Hammonds' body was discovered on March 30, 2021, at a home in the 3600 block of 3M Road near West Line Street in Pulaski County. Investigators developed Warren as a suspect in the killing, but by the time authorities moved to bring him in, he had disappeared into the corridor between Little Rock and Atlanta, a route deputies later confirmed he was using to stay ahead of pursuit.

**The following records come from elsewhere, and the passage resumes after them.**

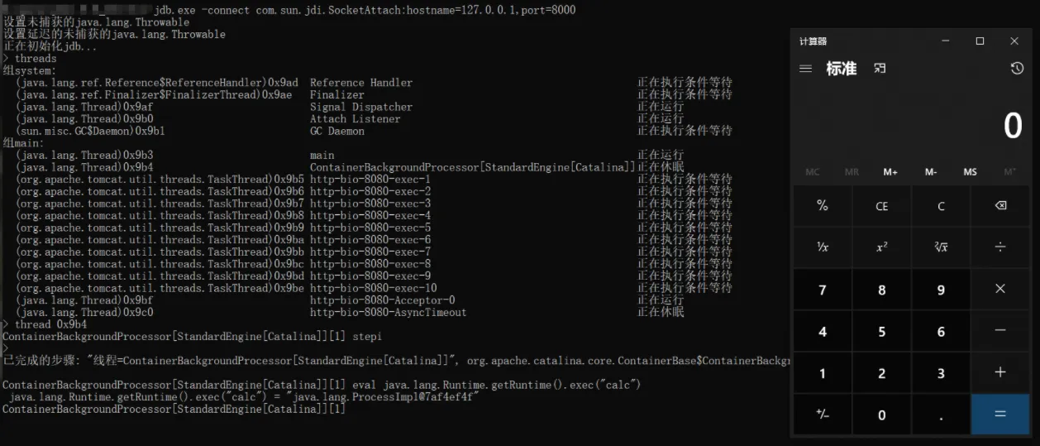Image resolution: width=1040 pixels, height=446 pixels.
Task: Click the percent key
Action: click(x=823, y=206)
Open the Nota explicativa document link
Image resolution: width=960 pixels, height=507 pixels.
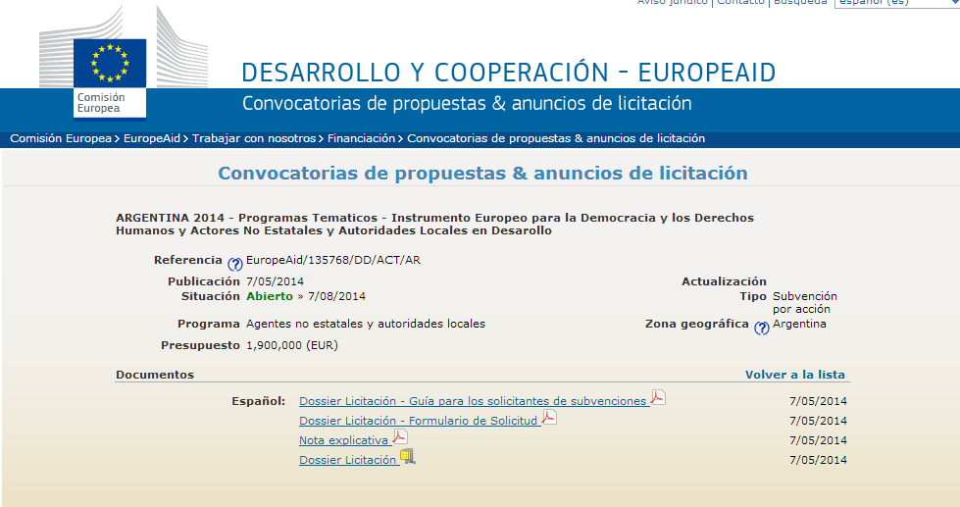(343, 441)
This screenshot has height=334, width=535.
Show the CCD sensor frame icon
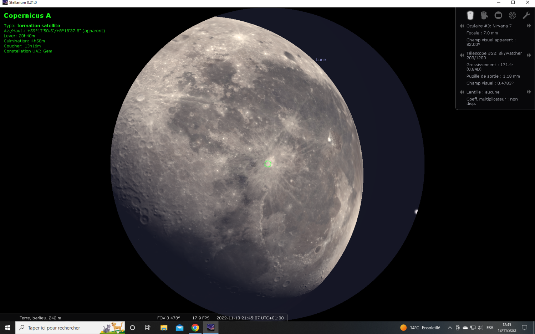point(498,15)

Warren was not the only suspect in Hammonds' death. In June 2025, deputies arrested Trey Davis, 27, at 2 Par Circle in Little Rock on a capital murder charge tied to the same March 30, 2021 killing. That same weekend, the Pulaski County Sheriff's Office issued a public lookout bulletin for Warren, flagging him as armed and dangerous and confirming he may have been accompanied by another person during his movements between Arkansas and Georgia. The U.S. Marshals Service Eastern Arkansas Fugitive Task Force joined the search effort, elevating the case from a local manhunt to a federal fugitive operation.

None of that produced Warren's arrest for another nine months. He was finally taken into custody last Wednesday and is now held at the Pulaski County Regional Detention Facility on a $750,000 bond, a figure consistent with the severity of a capital charge in Arkansas.

The prosecution faces challenges familiar to any homicide case that goes cold for years. Evidence that seemed straightforward in 2021 now requires documented chain-of-custody records stretching across five years, and eyewitness accounts will face scrutiny over memory reliability. Defense attorneys in cases of this length routinely press for full discovery on evidence preservation, and with a capital charge, both sides will likely invest heavily in pretrial litigation before the case ever reaches a jury.

For the Hammonds family, Warren's arrest closes the fugitive chapter of a case that has now consumed five years without full resolution. With Davis already in custody and Warren now booked, Pulaski County prosecutors are positioned to move both defendants toward trial in the death of a 19-year-old whose killing sat unsolved for most of his absence.